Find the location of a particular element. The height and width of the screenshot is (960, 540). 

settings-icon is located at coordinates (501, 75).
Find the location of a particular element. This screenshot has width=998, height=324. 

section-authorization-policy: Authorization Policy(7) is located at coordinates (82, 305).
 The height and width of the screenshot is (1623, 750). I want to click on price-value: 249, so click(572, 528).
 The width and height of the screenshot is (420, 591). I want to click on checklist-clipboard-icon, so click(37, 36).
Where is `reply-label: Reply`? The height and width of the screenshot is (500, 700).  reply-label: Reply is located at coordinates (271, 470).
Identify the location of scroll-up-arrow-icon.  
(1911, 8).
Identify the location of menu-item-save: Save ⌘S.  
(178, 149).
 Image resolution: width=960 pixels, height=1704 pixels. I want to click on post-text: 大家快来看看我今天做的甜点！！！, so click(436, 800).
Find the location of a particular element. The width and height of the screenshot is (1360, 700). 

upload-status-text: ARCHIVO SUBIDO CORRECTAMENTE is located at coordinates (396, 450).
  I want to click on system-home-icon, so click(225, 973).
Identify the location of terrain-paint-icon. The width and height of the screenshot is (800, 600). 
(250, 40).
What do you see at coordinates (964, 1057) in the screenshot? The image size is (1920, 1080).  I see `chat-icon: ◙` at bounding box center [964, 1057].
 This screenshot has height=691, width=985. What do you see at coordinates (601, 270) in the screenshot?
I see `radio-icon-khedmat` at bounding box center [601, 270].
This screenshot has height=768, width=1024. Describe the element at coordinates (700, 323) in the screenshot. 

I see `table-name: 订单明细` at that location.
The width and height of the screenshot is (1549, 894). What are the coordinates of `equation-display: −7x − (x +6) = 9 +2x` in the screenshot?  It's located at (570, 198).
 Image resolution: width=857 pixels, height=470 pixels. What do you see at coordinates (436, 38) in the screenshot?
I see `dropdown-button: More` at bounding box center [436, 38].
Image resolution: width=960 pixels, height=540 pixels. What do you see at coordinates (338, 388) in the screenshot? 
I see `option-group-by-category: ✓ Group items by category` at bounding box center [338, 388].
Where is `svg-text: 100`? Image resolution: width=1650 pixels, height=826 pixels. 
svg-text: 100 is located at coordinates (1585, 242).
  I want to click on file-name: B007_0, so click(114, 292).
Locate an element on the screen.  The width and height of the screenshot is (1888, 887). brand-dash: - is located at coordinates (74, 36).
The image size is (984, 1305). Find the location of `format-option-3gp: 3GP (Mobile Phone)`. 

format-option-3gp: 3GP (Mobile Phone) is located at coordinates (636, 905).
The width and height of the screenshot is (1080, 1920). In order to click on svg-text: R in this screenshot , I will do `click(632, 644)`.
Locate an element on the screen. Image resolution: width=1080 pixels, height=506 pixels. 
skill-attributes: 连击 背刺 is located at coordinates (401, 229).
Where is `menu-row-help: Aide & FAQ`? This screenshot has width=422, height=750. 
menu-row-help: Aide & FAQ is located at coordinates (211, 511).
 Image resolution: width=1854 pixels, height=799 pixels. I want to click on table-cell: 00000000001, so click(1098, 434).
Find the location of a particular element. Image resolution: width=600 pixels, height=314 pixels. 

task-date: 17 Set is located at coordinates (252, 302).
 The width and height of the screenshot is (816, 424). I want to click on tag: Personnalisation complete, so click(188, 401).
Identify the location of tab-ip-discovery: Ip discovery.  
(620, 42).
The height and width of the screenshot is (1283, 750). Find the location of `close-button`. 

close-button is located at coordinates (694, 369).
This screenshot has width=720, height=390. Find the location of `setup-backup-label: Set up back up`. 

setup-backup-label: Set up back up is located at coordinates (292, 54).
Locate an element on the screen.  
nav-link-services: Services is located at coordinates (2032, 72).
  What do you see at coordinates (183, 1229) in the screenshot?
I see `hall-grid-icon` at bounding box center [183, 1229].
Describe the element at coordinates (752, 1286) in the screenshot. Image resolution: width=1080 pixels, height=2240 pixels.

· · · ·

O que fazer:
Reproduza toda a listagem acima, linha por linha, sem alterar nenhum caractere.

Resultado do exercício:
Find the location of a particular element. The height and width of the screenshot is (960, 540). 

settings-icon is located at coordinates (501, 75).
Find the location of a particular element. This screenshot has width=998, height=324. 

section-authorization-policy: Authorization Policy(7) is located at coordinates (82, 305).
 The height and width of the screenshot is (1623, 750). I want to click on price-value: 249, so click(572, 528).
 The width and height of the screenshot is (420, 591). I want to click on checklist-clipboard-icon, so click(37, 36).
Where is `reply-label: Reply`? The height and width of the screenshot is (500, 700).  reply-label: Reply is located at coordinates (271, 470).
Identify the location of scroll-up-arrow-icon.  
(1911, 8).
Identify the location of menu-item-save: Save ⌘S.  
(178, 149).
 Image resolution: width=960 pixels, height=1704 pixels. I want to click on post-text: 大家快来看看我今天做的甜点！！！, so click(436, 800).
Find the location of a particular element. The width and height of the screenshot is (1360, 700). 

upload-status-text: ARCHIVO SUBIDO CORRECTAMENTE is located at coordinates (396, 450).
  I want to click on system-home-icon, so click(225, 973).
Identify the location of terrain-paint-icon. The width and height of the screenshot is (800, 600). 
(250, 40).
What do you see at coordinates (964, 1057) in the screenshot? The image size is (1920, 1080).  I see `chat-icon: ◙` at bounding box center [964, 1057].
 This screenshot has height=691, width=985. What do you see at coordinates (601, 270) in the screenshot?
I see `radio-icon-khedmat` at bounding box center [601, 270].
This screenshot has height=768, width=1024. Describe the element at coordinates (700, 323) in the screenshot. 

I see `table-name: 订单明细` at that location.
The width and height of the screenshot is (1549, 894). What are the coordinates of `equation-display: −7x − (x +6) = 9 +2x` in the screenshot?  It's located at (570, 198).
 Image resolution: width=857 pixels, height=470 pixels. What do you see at coordinates (436, 38) in the screenshot?
I see `dropdown-button: More` at bounding box center [436, 38].
Image resolution: width=960 pixels, height=540 pixels. What do you see at coordinates (338, 388) in the screenshot? 
I see `option-group-by-category: ✓ Group items by category` at bounding box center [338, 388].
Where is `svg-text: 100`? Image resolution: width=1650 pixels, height=826 pixels. 
svg-text: 100 is located at coordinates (1585, 242).
  I want to click on file-name: B007_0, so click(114, 292).
Locate an element on the screen.  The width and height of the screenshot is (1888, 887). brand-dash: - is located at coordinates (74, 36).
The image size is (984, 1305). Find the location of `format-option-3gp: 3GP (Mobile Phone)`. 

format-option-3gp: 3GP (Mobile Phone) is located at coordinates (636, 905).
The width and height of the screenshot is (1080, 1920). In order to click on svg-text: R in this screenshot , I will do `click(632, 644)`.
Locate an element on the screen. Image resolution: width=1080 pixels, height=506 pixels. 
skill-attributes: 连击 背刺 is located at coordinates (401, 229).
Where is `menu-row-help: Aide & FAQ`? This screenshot has width=422, height=750. 
menu-row-help: Aide & FAQ is located at coordinates (211, 511).
 Image resolution: width=1854 pixels, height=799 pixels. I want to click on table-cell: 00000000001, so click(1098, 434).
Find the location of a particular element. Image resolution: width=600 pixels, height=314 pixels. 

task-date: 17 Set is located at coordinates (252, 302).
 The width and height of the screenshot is (816, 424). I want to click on tag: Personnalisation complete, so click(188, 401).
Identify the location of tab-ip-discovery: Ip discovery.  
(620, 42).
The height and width of the screenshot is (1283, 750). Find the location of `close-button`. 

close-button is located at coordinates (694, 369).
This screenshot has width=720, height=390. Find the location of `setup-backup-label: Set up back up`. 

setup-backup-label: Set up back up is located at coordinates (292, 54).
Locate an element on the screen.  
nav-link-services: Services is located at coordinates (2032, 72).
  What do you see at coordinates (183, 1229) in the screenshot?
I see `hall-grid-icon` at bounding box center [183, 1229].
Describe the element at coordinates (752, 1286) in the screenshot. Image resolution: width=1080 pixels, height=2240 pixels.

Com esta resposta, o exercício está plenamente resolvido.